# TASK TO CARRY OUT:
Your output should be an exact copy of the records, with no pictures in it.
== RECORDS FOR THE TASK ==
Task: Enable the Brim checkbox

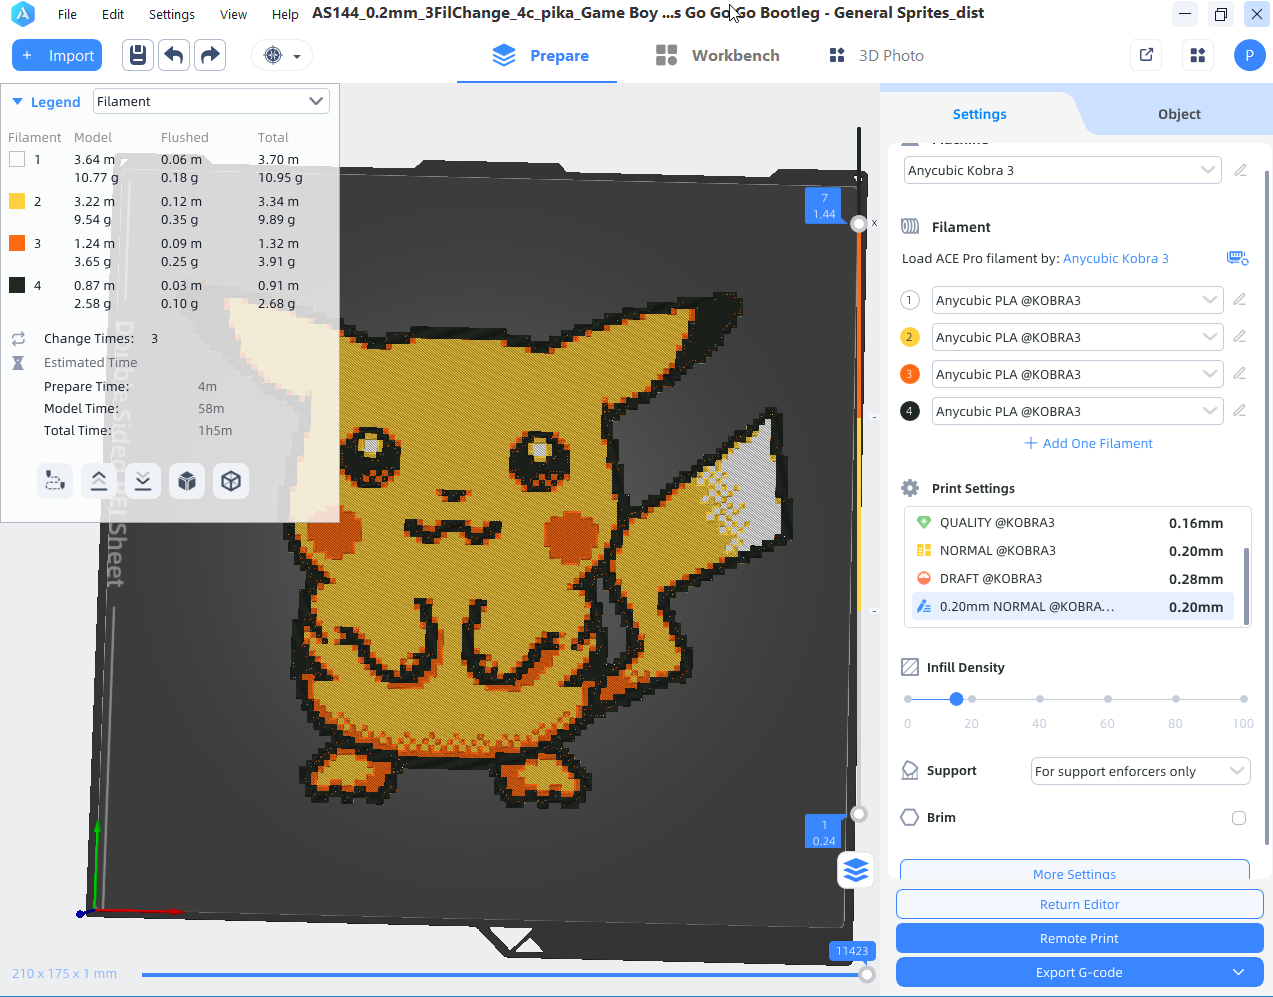Action: [x=1239, y=818]
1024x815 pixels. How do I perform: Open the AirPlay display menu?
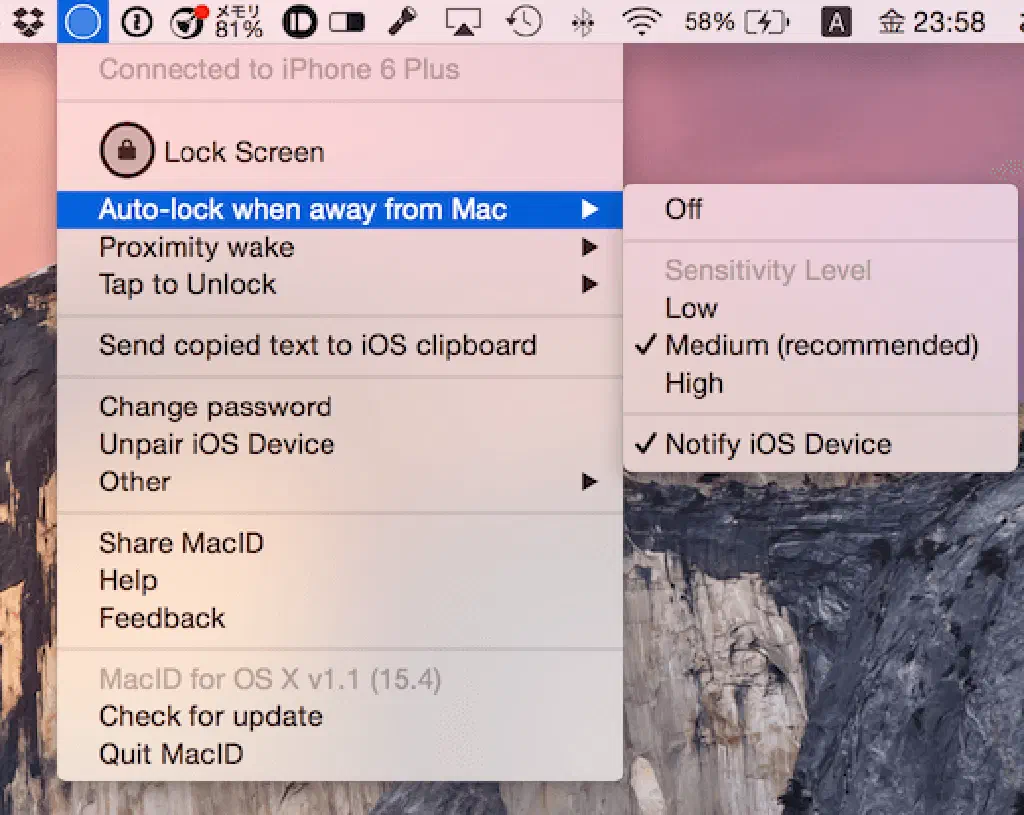(463, 21)
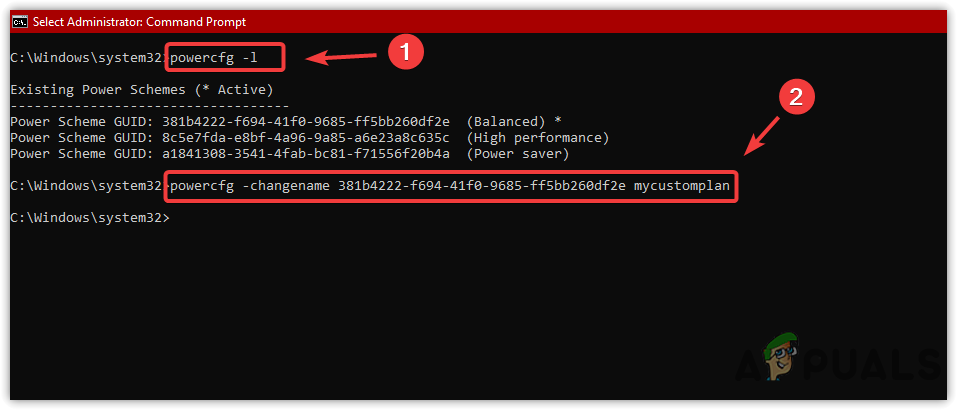
Task: Click the red numbered circle 2
Action: click(x=796, y=98)
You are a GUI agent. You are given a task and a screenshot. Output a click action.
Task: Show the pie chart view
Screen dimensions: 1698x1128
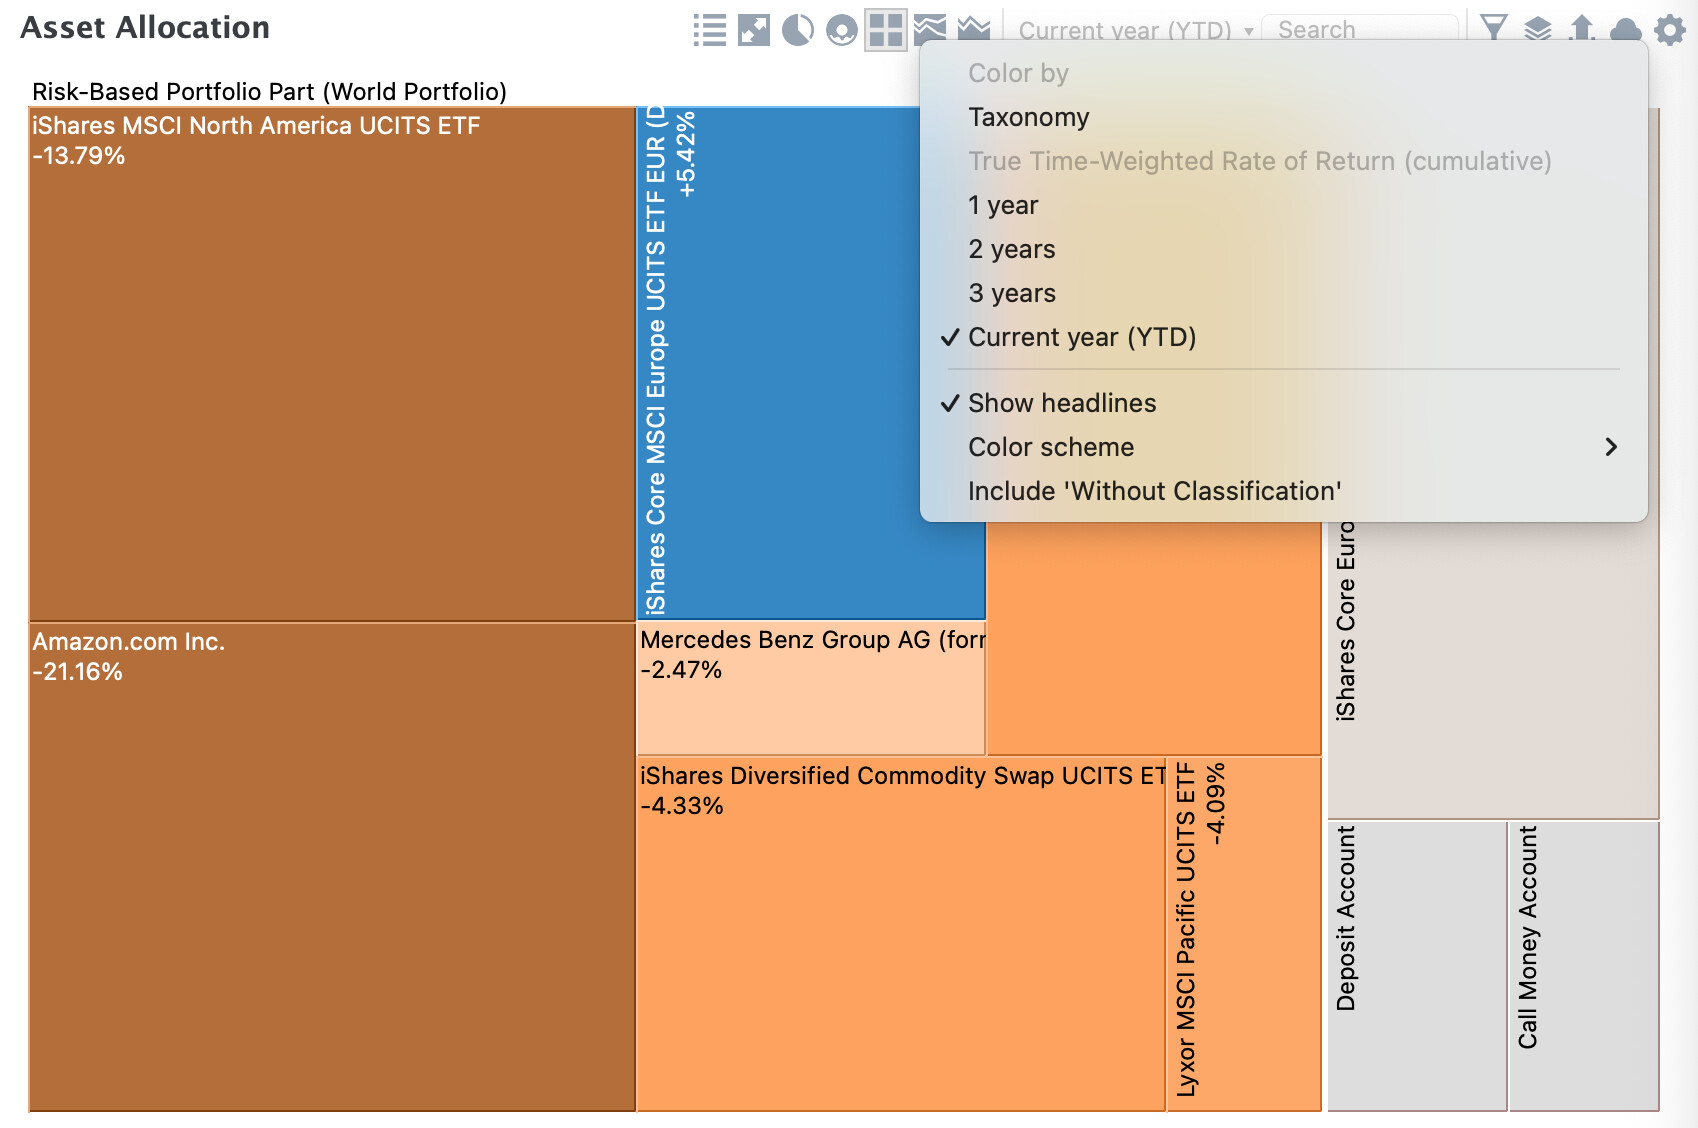[x=797, y=30]
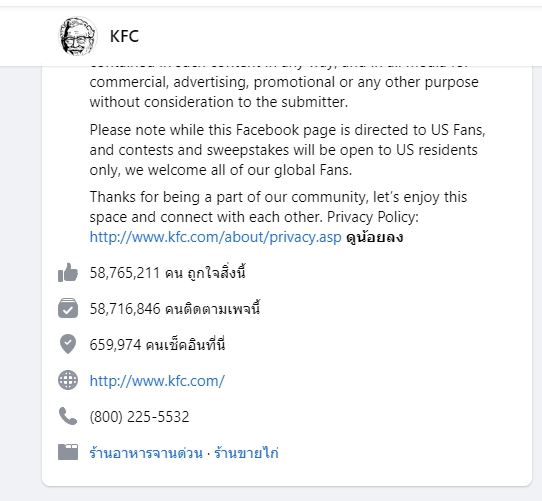Open the ร้านขายไก่ category link
542x501 pixels.
[246, 453]
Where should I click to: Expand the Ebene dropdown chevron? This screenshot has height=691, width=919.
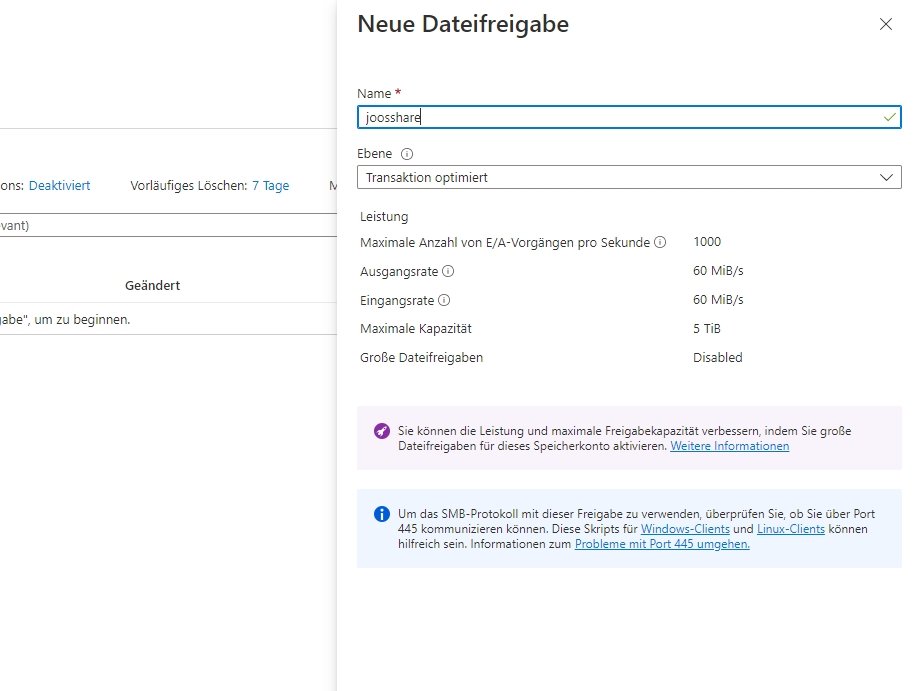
===
# ANSWER FOR THIS EXERCISE:
Task: Enable the Brim checkbox

Action: [x=1239, y=818]
1024x815 pixels. How do I perform: Open the AirPlay display menu?
(463, 21)
Task: Click the red numbered circle 2
Action: click(x=796, y=98)
You are a GUI agent. You are given a task and a screenshot. Output a click action.
Task: Show the pie chart view
Screen dimensions: 1698x1128
[x=797, y=30]
Open the ร้านขายไก่ category link
542x501 pixels.
[246, 453]
Where should I click to: Expand the Ebene dropdown chevron? This screenshot has height=691, width=919.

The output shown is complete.